▸ Directive: Rewrite every line of the records with "empty area" changed to "blank area" and nothing else altered, and leave the pictures out of your answer.

▸ Given entries:
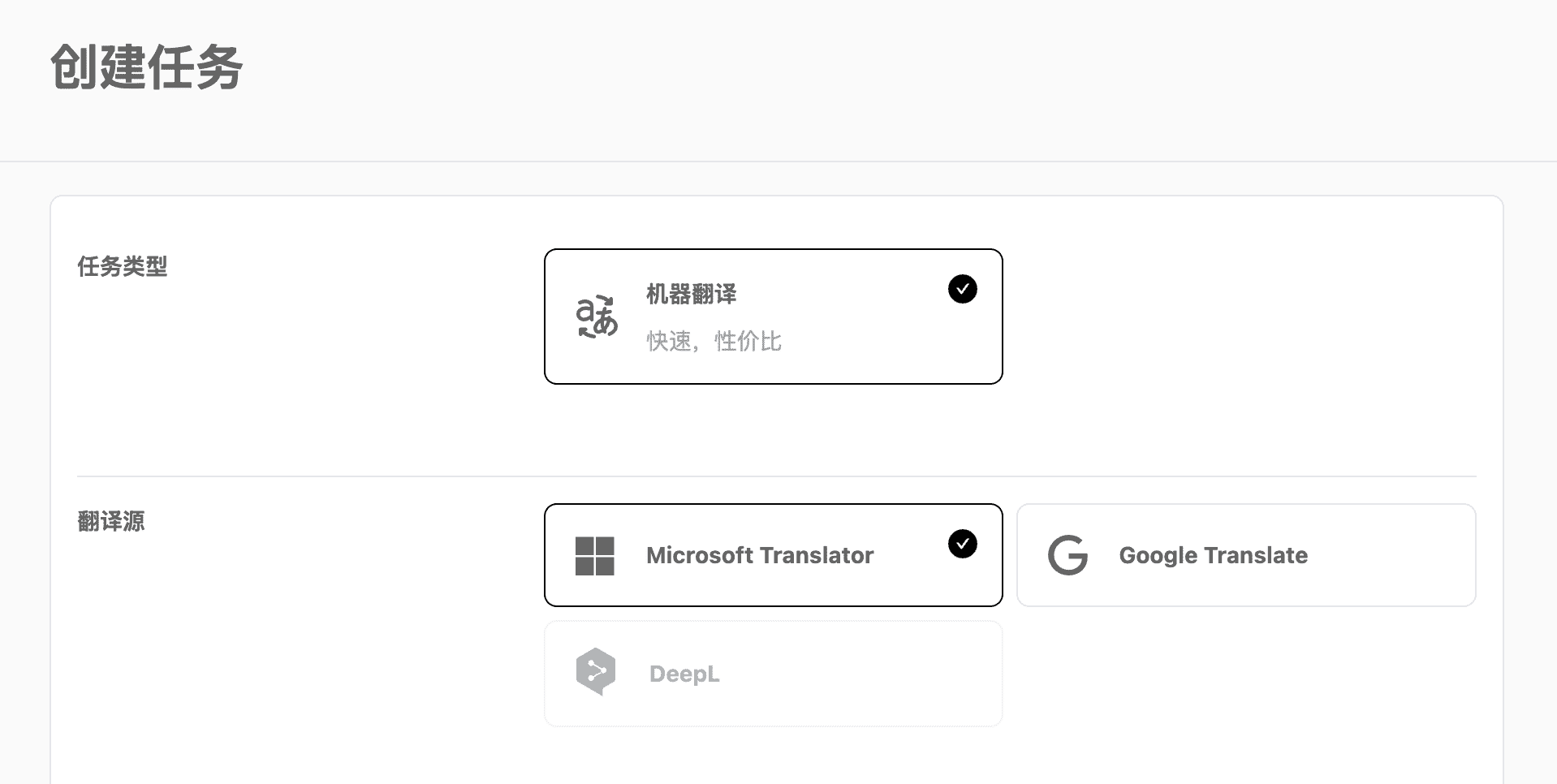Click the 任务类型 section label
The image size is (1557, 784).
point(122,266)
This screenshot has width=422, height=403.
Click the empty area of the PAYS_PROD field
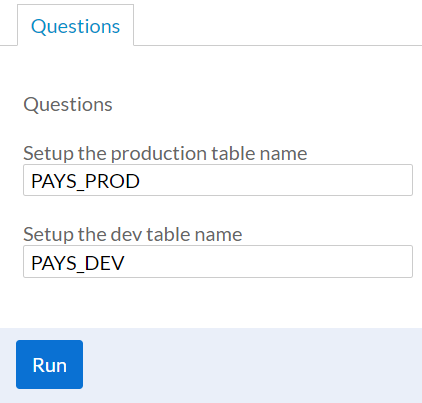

▸ Task solution:
Click the 任务类型 section label
The image size is (1557, 784).
point(122,266)
This screenshot has width=422, height=403.
Click the blank area of the PAYS_PROD field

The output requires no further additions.